* Selection *
# # # # #
Secret Alias wrote: Tue Aug 06, 2019 7:00 pm But Shechem was the original altar of Israel. That Jews misread the text to infer Jerusalem was that place is hardly surprising.

... the arguments made in the book focus...on two central theses regarding Melchizedek, with the second depending on the first.
  • The first thesis is that Melchizedek, king of Shalem, was originally king of Sodom, and that his dominion was altered deliberately to prevent the Jewish patriarch Abram from having positive interactions with the king of Sodom, whose city would soon be destroyed by God.
  • The second thesis is that Shalem was originally associated with the city of Shechem, in the shadow of Mt. Gerizim in Samaria, but later came to be associated with Jerusalem through a number of scribal and interpretative maneuvers designed to promote Jerusalem and denigrate Samaria.
# # # # #
* Given request a *
Retype the Melchizedek passage from "Secret Alias wrote: Tue" to "and denigrate Samaria." without changing anything.

* Given records *
# # # # #
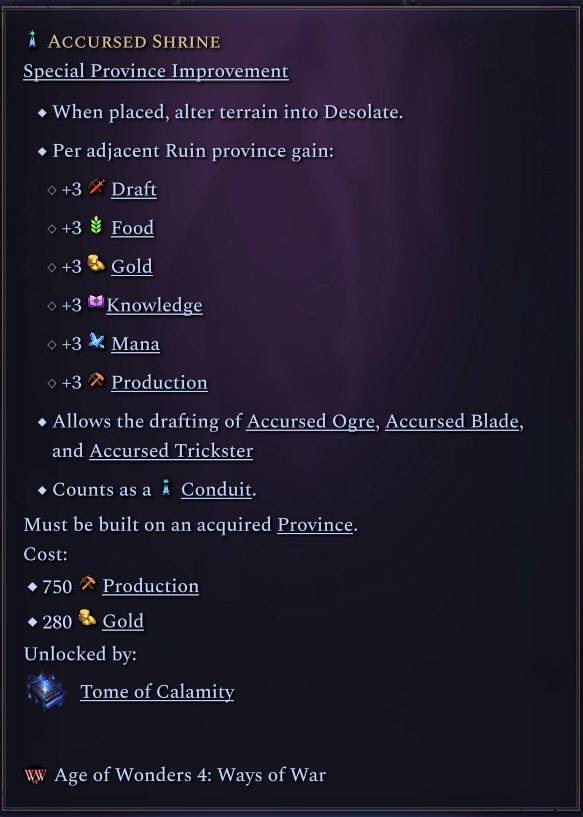Click the Conduit tower icon near Counts as
Viewport: 583px width, 817px height.
pyautogui.click(x=166, y=488)
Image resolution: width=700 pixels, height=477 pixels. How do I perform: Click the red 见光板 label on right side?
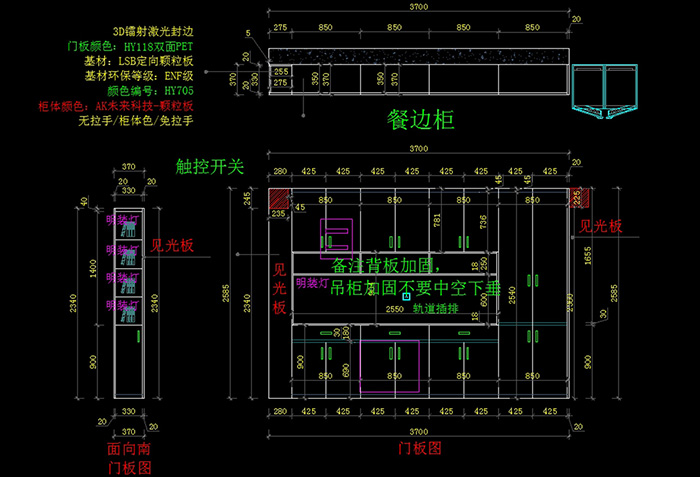click(x=601, y=227)
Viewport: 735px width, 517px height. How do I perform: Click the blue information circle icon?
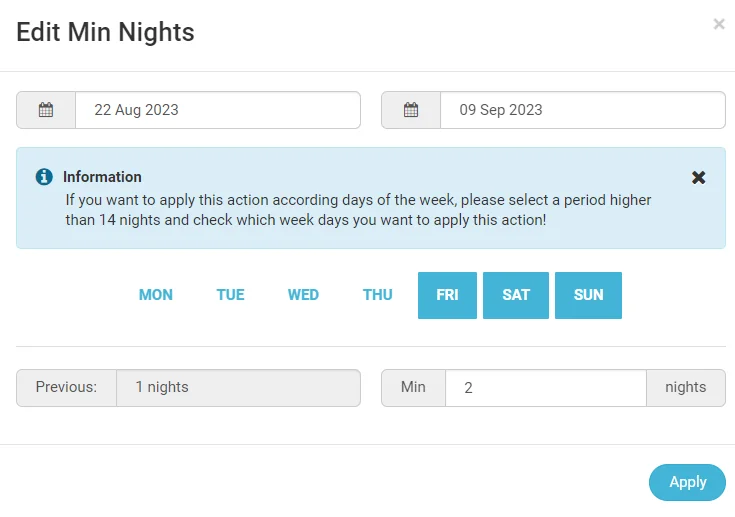[x=44, y=177]
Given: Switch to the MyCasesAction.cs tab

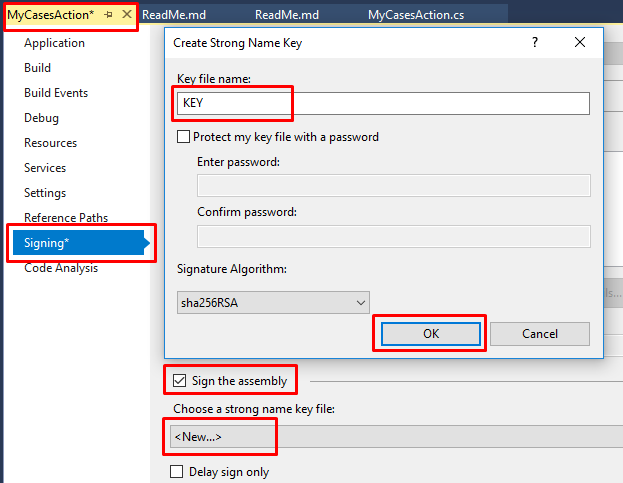Looking at the screenshot, I should pos(416,15).
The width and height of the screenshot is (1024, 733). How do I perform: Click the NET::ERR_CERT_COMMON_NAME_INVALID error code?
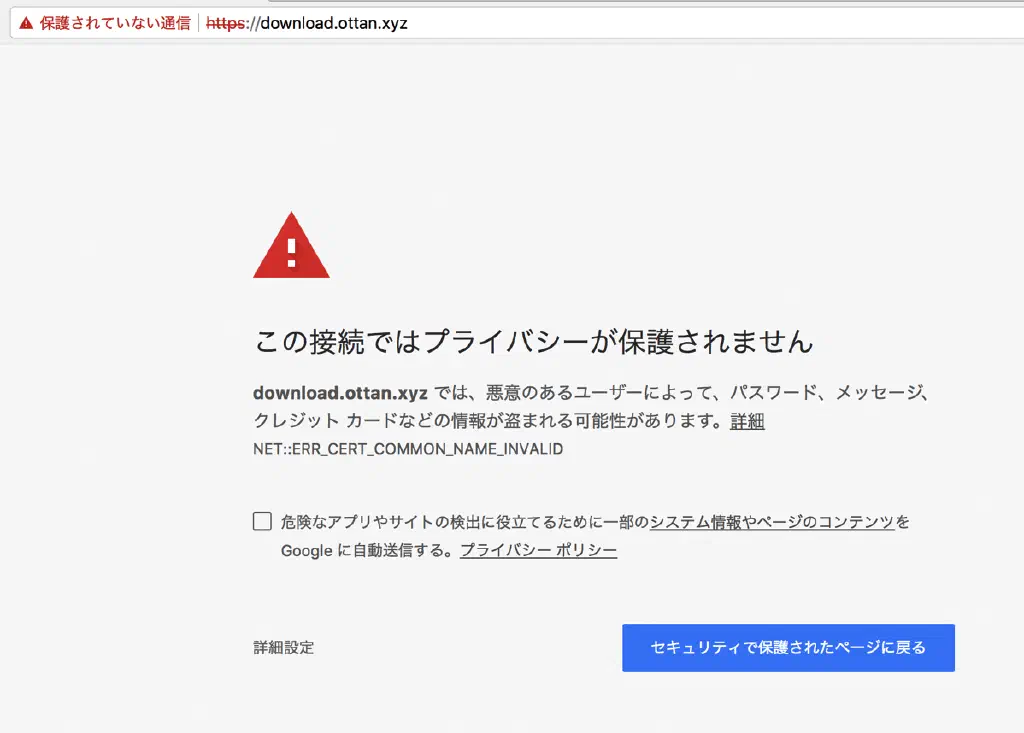(408, 449)
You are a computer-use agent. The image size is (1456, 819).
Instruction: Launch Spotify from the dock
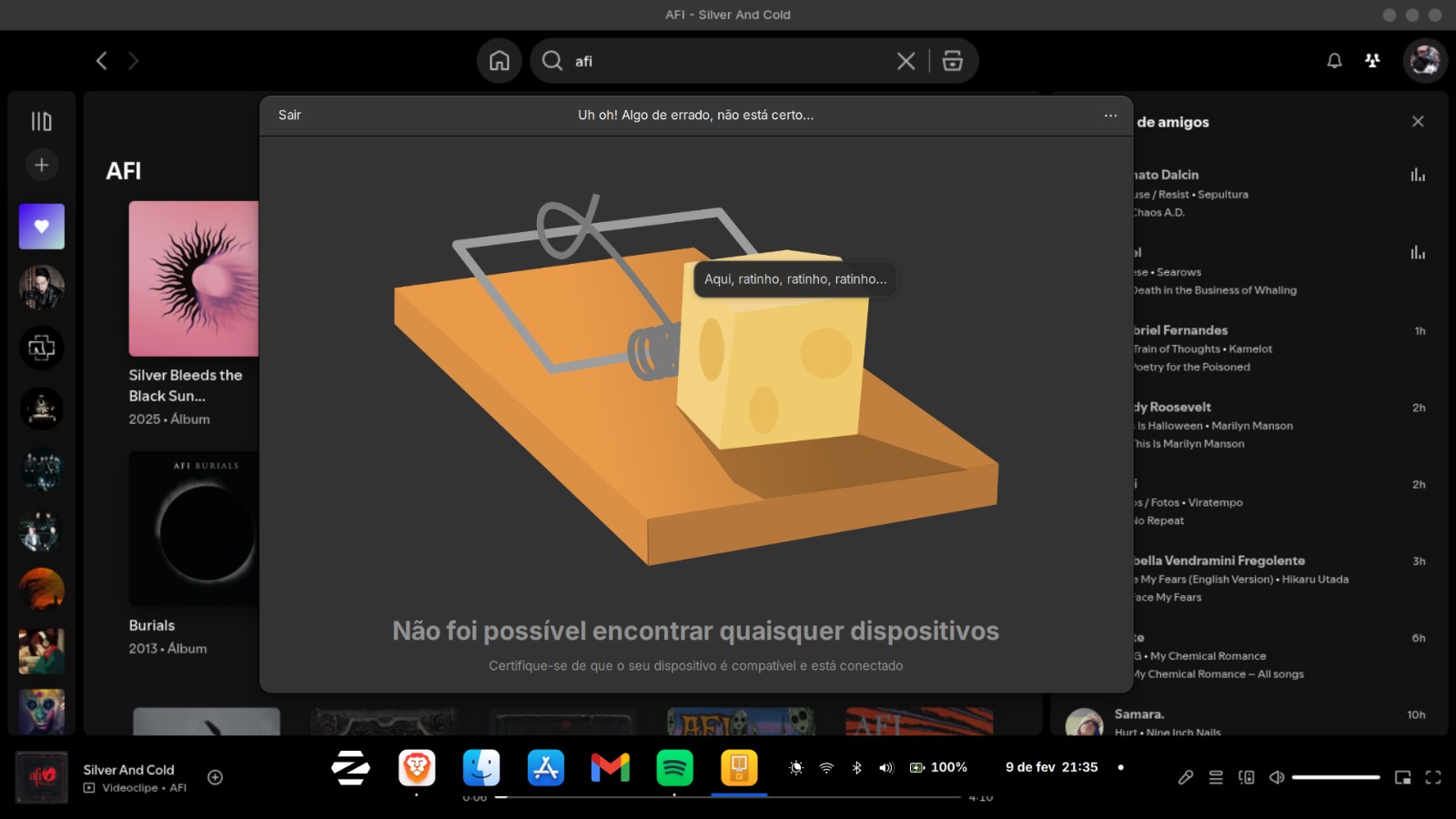(674, 768)
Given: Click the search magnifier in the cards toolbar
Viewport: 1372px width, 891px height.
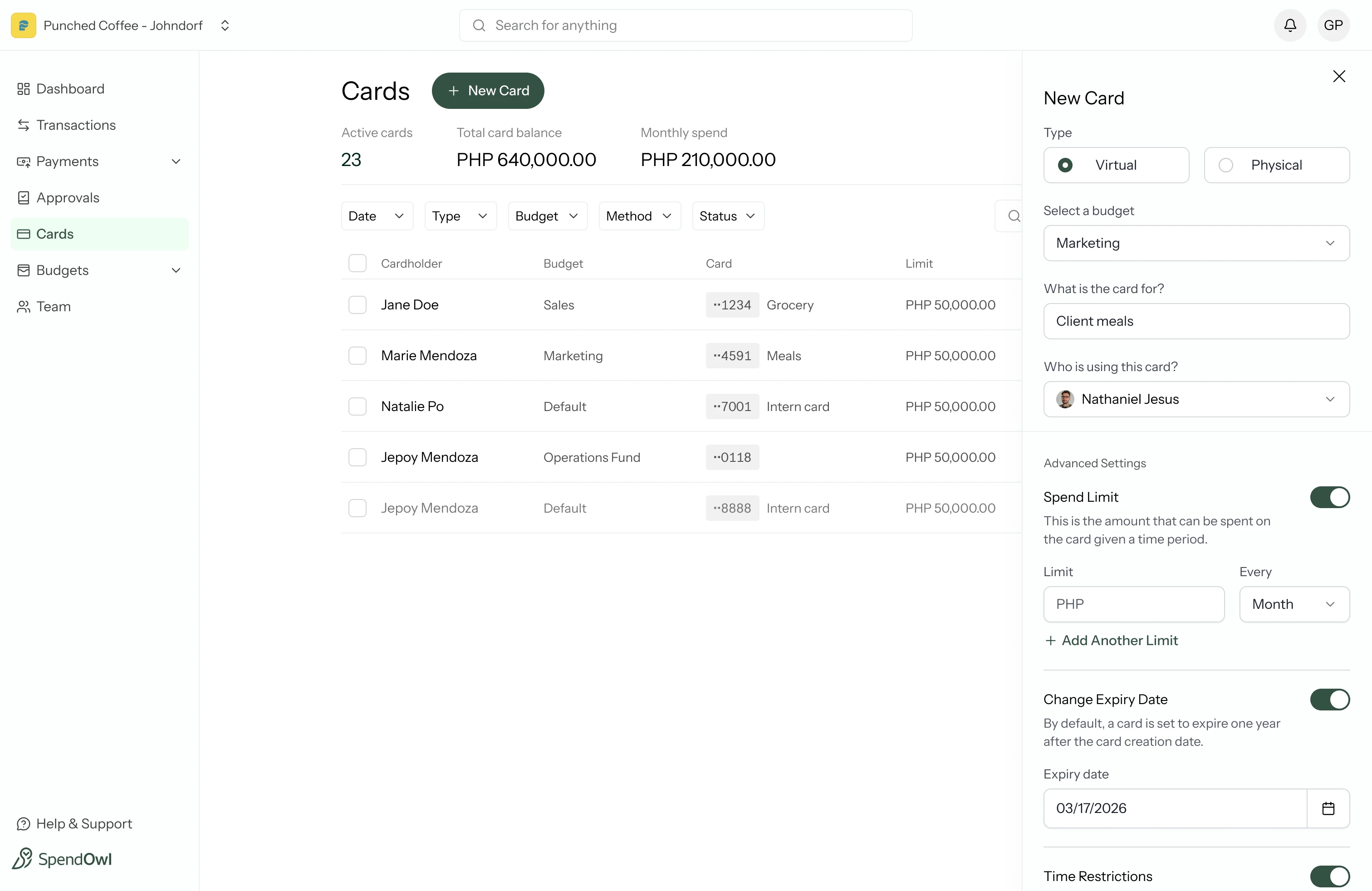Looking at the screenshot, I should pyautogui.click(x=1014, y=215).
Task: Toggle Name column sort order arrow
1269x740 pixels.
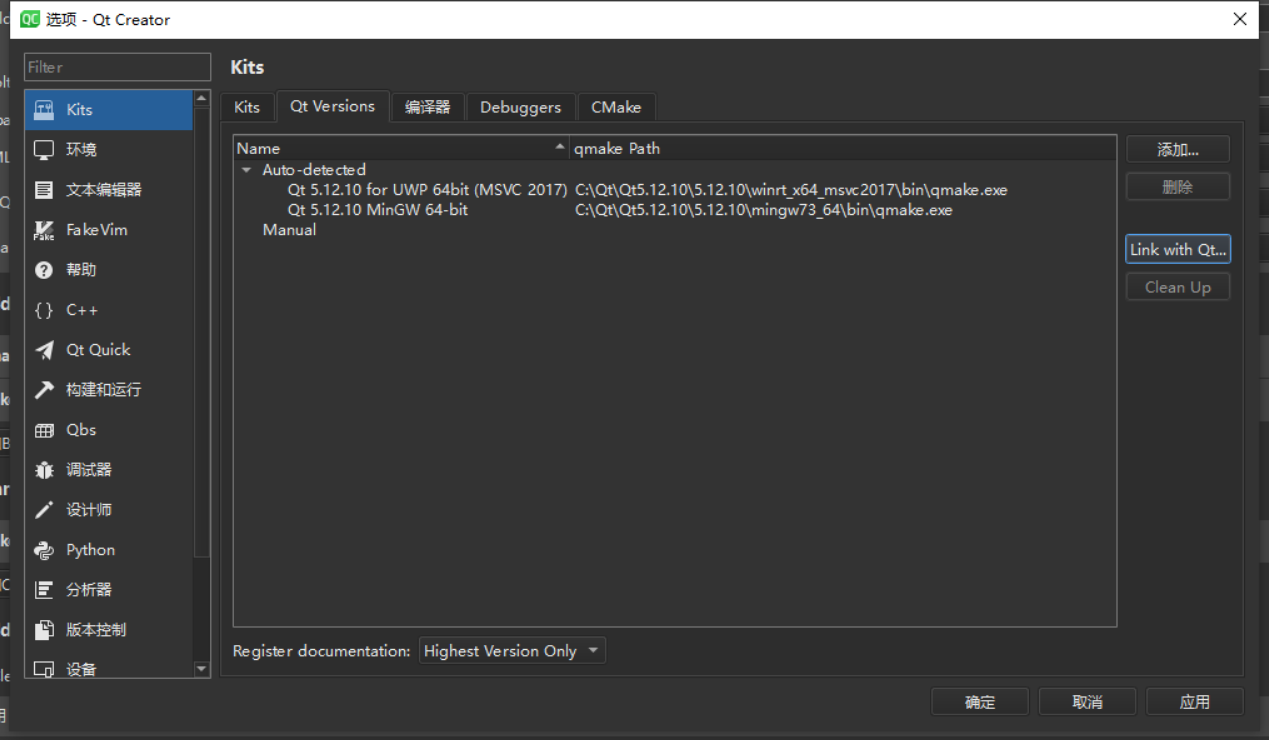Action: (560, 146)
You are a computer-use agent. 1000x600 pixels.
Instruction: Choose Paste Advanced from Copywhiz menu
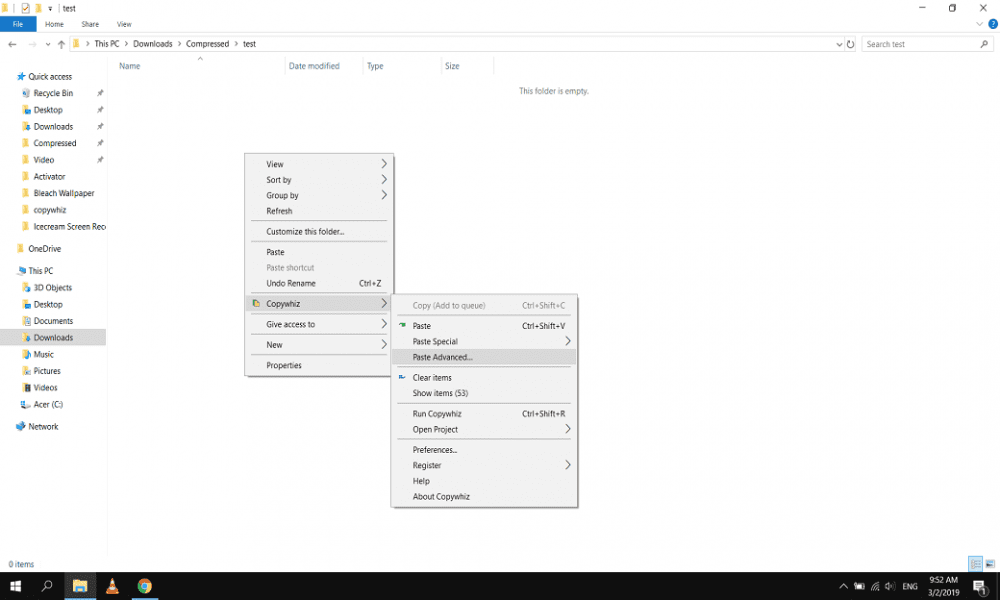click(485, 357)
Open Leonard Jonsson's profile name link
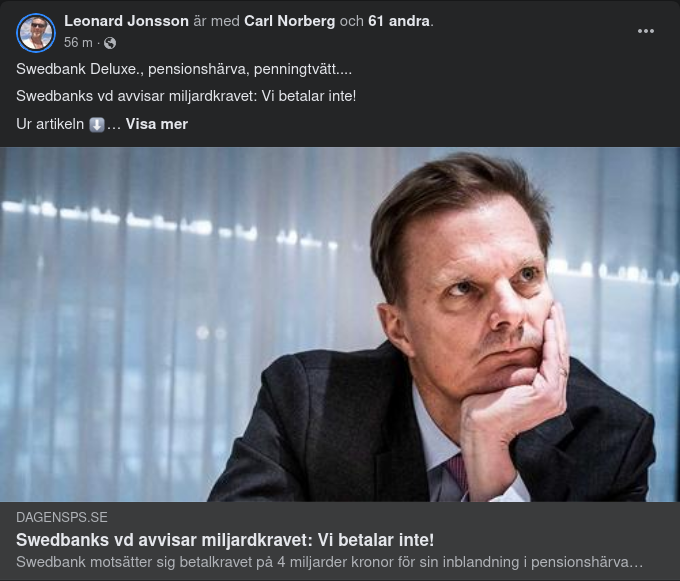 126,21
# # # # #
* Given request b *
Convert the lines of the listing, from the line with "Viewport: 735px width, 517px" through the end of the listing, into a numbered list that skips blank lines. Omit the pictures.

* Expected output a *
Secret Alias wrote: Tue Aug 06, 2019 7:00 pm But Shechem was the original altar of Israel. That Jews misread the text to infer Jerusalem was that place is hardly surprising.

... the arguments made in the book focus...on two central theses regarding Melchizedek, with the second depending on the first.
  • The first thesis is that Melchizedek, king of Shalem, was originally king of Sodom, and that his dominion was altered deliberately to prevent the Jewish patriarch Abram from having positive interactions with the king of Sodom, whose city would soon be destroyed by God.
  • The second thesis is that Shalem was originally associated with the city of Shechem, in the shadow of Mt. Gerizim in Samaria, but later came to be associated with Jerusalem through a number of scribal and interpretative maneuvers designed to promote Jerusalem and denigrate Samaria.

* Expected output b *
1. Viewport: 735px width, 517px height. How do I perform: Click the blue information circle icon?
2. [x=44, y=177]
3. Given: Switch to the MyCasesAction.cs tab
4. Looking at the screenshot, I should pos(416,15).
5. The width and height of the screenshot is (1024, 733). How do I perform: Click the NET::ERR_CERT_COMMON_NAME_INVALID error code?
6. (408, 449)
7. You are a computer-use agent. The image size is (1456, 819).
8. Instruction: Launch Spotify from the dock
9. (674, 768)
10. Given: Click the search magnifier in the cards toolbar
11. Viewport: 1372px width, 891px height.
12. Looking at the screenshot, I should pyautogui.click(x=1014, y=215).
13. Task: Toggle Name column sort order arrow
14. 1269x740 pixels.
15. Action: (560, 146)
16. You are a computer-use agent. 1000x600 pixels.
17. Instruction: Choose Paste Advanced from Copywhiz menu
18. click(485, 357)
19. Open Leonard Jonsson's profile name link
20.  126,21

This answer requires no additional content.